(Ping! Zine) – Last friday. the White House releases a draft of the new National Strategy for Trusted Identities in Cyberspace in hopes of coming up with a strategy to protect people in cyberspace.
The White House is seeking for people to volunteer by creating a system that would allow people to create trusted identities to use in online transactions.
White House cybersecurity chief Howard Schmidt said it is his goal to secure and protect transactions in cyberspace through use of a special ID–a smart card or digital certificate–that would prove that people are who they say they are. These digital IDs would be offered to consumers by online vendors for financial transactions.
The U.S. Department of Homeland Security has recently launched a Web site to elicit ideas and feedback from the public. The government plans to collect comments at the site through July 19 before promising to finalize its strategy later this fall.
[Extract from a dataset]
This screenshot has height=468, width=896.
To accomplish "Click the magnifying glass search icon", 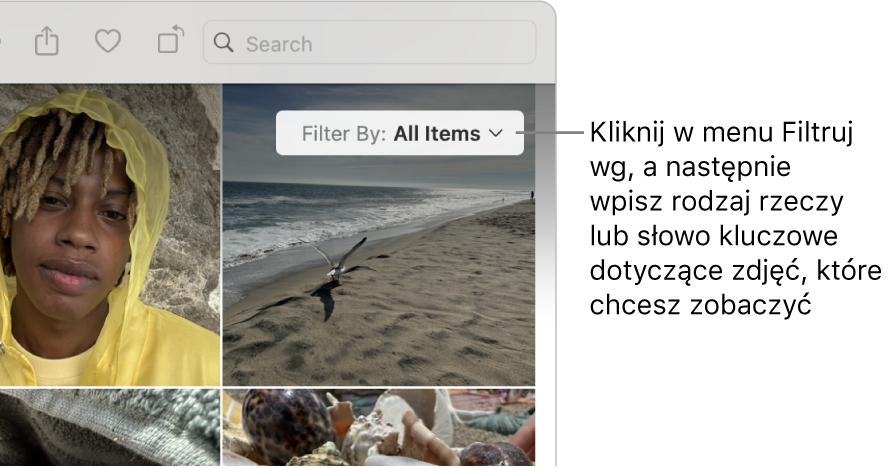I will click(223, 42).
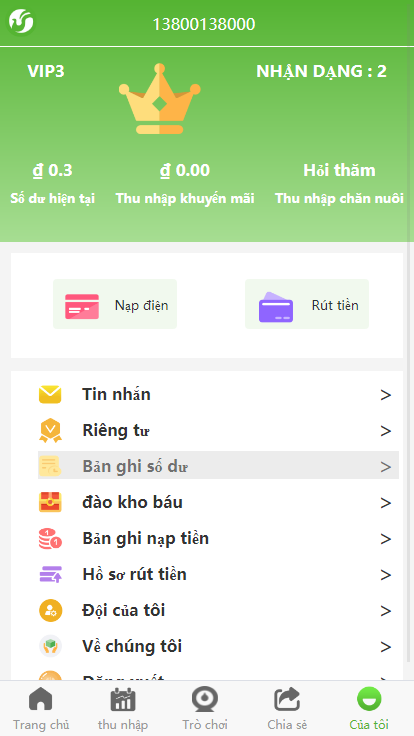414x736 pixels.
Task: Open the Đội của tôi row chevron
Action: [386, 611]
The initial draft of the NSTIC was created with input from key government agencies, business leaders, and privacy advocates in response to one of the action items in President Obama’s Cyberspace Policy Review, according to Schmidt. With online consumers and companies grappling with fraud and identity theft, the administration wants an “identity ecosystem” in which people can feel more safe and secure, as they conduct business over the Internet.
In discussing the NSTIC’s digital-ID initiative, Schmidt outlined a number of specific benefits. A smart identity card would eliminate–or at least reduce–the need to juggle a multitude of usernames and passwords for each online service. Such an ID system would also let individuals choose and control how much private information they wished to reveal to authenticate themselves online.
The use of identity cards both online and offline has has been proposed and debated for several years. Such cards have started to find a niche in Europe, but the U.S. response has been cautious. Proponents have advocated the digital IDs as a way to better protect our identities, but opponents fear that such efforts would make it easier for governments to keep a close eye on citizens.